▸ **Extracted entries**:
- - - - - - -
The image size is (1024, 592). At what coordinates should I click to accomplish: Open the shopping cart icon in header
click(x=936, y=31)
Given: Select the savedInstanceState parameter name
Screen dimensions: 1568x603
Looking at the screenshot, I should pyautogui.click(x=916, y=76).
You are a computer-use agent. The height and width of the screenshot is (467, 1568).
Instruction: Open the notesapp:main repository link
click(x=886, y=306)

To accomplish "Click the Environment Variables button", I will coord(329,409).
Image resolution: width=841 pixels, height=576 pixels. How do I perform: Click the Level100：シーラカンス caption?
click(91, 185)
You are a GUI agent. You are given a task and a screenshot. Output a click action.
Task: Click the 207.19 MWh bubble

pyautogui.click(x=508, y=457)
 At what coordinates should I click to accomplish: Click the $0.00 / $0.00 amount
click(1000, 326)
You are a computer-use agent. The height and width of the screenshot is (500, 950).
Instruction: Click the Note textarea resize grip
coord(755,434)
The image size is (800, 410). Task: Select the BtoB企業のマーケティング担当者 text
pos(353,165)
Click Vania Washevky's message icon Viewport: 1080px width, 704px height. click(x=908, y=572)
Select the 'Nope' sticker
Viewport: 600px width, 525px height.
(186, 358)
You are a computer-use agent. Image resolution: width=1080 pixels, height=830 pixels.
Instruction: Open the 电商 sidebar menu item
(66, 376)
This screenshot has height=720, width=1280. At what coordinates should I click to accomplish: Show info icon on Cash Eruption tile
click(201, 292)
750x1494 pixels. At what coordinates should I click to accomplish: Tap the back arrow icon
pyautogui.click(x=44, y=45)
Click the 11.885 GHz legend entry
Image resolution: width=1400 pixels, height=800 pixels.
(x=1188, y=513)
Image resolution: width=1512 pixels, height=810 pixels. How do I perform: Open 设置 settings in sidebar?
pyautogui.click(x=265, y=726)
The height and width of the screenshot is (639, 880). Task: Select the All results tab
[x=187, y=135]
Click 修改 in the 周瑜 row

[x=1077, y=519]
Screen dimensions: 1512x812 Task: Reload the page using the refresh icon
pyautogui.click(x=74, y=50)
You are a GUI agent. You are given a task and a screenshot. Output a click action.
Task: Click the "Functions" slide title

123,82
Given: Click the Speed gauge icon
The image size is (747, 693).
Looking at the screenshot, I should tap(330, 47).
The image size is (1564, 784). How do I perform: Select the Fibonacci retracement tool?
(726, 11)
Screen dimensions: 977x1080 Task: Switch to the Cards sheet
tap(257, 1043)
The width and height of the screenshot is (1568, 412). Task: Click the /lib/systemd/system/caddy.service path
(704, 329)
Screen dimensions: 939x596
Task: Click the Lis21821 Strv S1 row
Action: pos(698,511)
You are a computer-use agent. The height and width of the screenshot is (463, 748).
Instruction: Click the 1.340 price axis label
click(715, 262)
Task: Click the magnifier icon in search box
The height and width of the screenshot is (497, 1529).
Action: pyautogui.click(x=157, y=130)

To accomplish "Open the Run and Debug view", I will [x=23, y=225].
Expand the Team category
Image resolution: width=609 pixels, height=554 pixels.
- - - - - - -
▸ **Task goal**:
Restate the listing above in full, exactly.

▸ **Output**:
The image size is (1024, 592). At what coordinates should I click to accomplish: Open the shopping cart icon in header
click(x=936, y=31)
Given: Select the savedInstanceState parameter name
Screen dimensions: 1568x603
Looking at the screenshot, I should pyautogui.click(x=916, y=76).
You are a computer-use agent. The height and width of the screenshot is (467, 1568).
Instruction: Open the notesapp:main repository link
click(x=886, y=306)

To accomplish "Click the Environment Variables button", I will coord(329,409).
Image resolution: width=841 pixels, height=576 pixels. How do I perform: Click the Level100：シーラカンス caption?
click(91, 185)
You are a GUI agent. You are given a task and a screenshot. Output a click action.
Task: Click the 207.19 MWh bubble

pyautogui.click(x=508, y=457)
 At what coordinates should I click to accomplish: Click the $0.00 / $0.00 amount
click(1000, 326)
You are a computer-use agent. The height and width of the screenshot is (500, 950).
Instruction: Click the Note textarea resize grip
coord(755,434)
The image size is (800, 410). Task: Select the BtoB企業のマーケティング担当者 text
pos(353,165)
Click Vania Washevky's message icon Viewport: 1080px width, 704px height. click(x=908, y=572)
Select the 'Nope' sticker
Viewport: 600px width, 525px height.
(186, 358)
You are a computer-use agent. Image resolution: width=1080 pixels, height=830 pixels.
Instruction: Open the 电商 sidebar menu item
(66, 376)
This screenshot has height=720, width=1280. At what coordinates should I click to accomplish: Show info icon on Cash Eruption tile
click(201, 292)
750x1494 pixels. At what coordinates should I click to accomplish: Tap the back arrow icon
pyautogui.click(x=44, y=45)
Click the 11.885 GHz legend entry
Image resolution: width=1400 pixels, height=800 pixels.
(x=1188, y=513)
Image resolution: width=1512 pixels, height=810 pixels. How do I perform: Open 设置 settings in sidebar?
pyautogui.click(x=265, y=726)
The height and width of the screenshot is (639, 880). Task: Select the All results tab
[x=187, y=135]
Click 修改 in the 周瑜 row

[x=1077, y=519]
Screen dimensions: 1512x812 Task: Reload the page using the refresh icon
pyautogui.click(x=74, y=50)
You are a GUI agent. You are given a task and a screenshot. Output a click action.
Task: Click the "Functions" slide title

123,82
Given: Click the Speed gauge icon
The image size is (747, 693).
Looking at the screenshot, I should tap(330, 47).
The image size is (1564, 784). How do I perform: Select the Fibonacci retracement tool?
(726, 11)
Screen dimensions: 977x1080 Task: Switch to the Cards sheet
tap(257, 1043)
The width and height of the screenshot is (1568, 412). Task: Click the /lib/systemd/system/caddy.service path
(704, 329)
Screen dimensions: 939x596
Task: Click the Lis21821 Strv S1 row
Action: pos(698,511)
You are a computer-use agent. The height and width of the screenshot is (463, 748).
Instruction: Click the 1.340 price axis label
click(715, 262)
Task: Click the magnifier icon in search box
The height and width of the screenshot is (497, 1529).
Action: pyautogui.click(x=157, y=130)

To accomplish "Open the Run and Debug view", I will [x=23, y=225].
Expand the Team category
Image resolution: width=609 pixels, height=554 pixels.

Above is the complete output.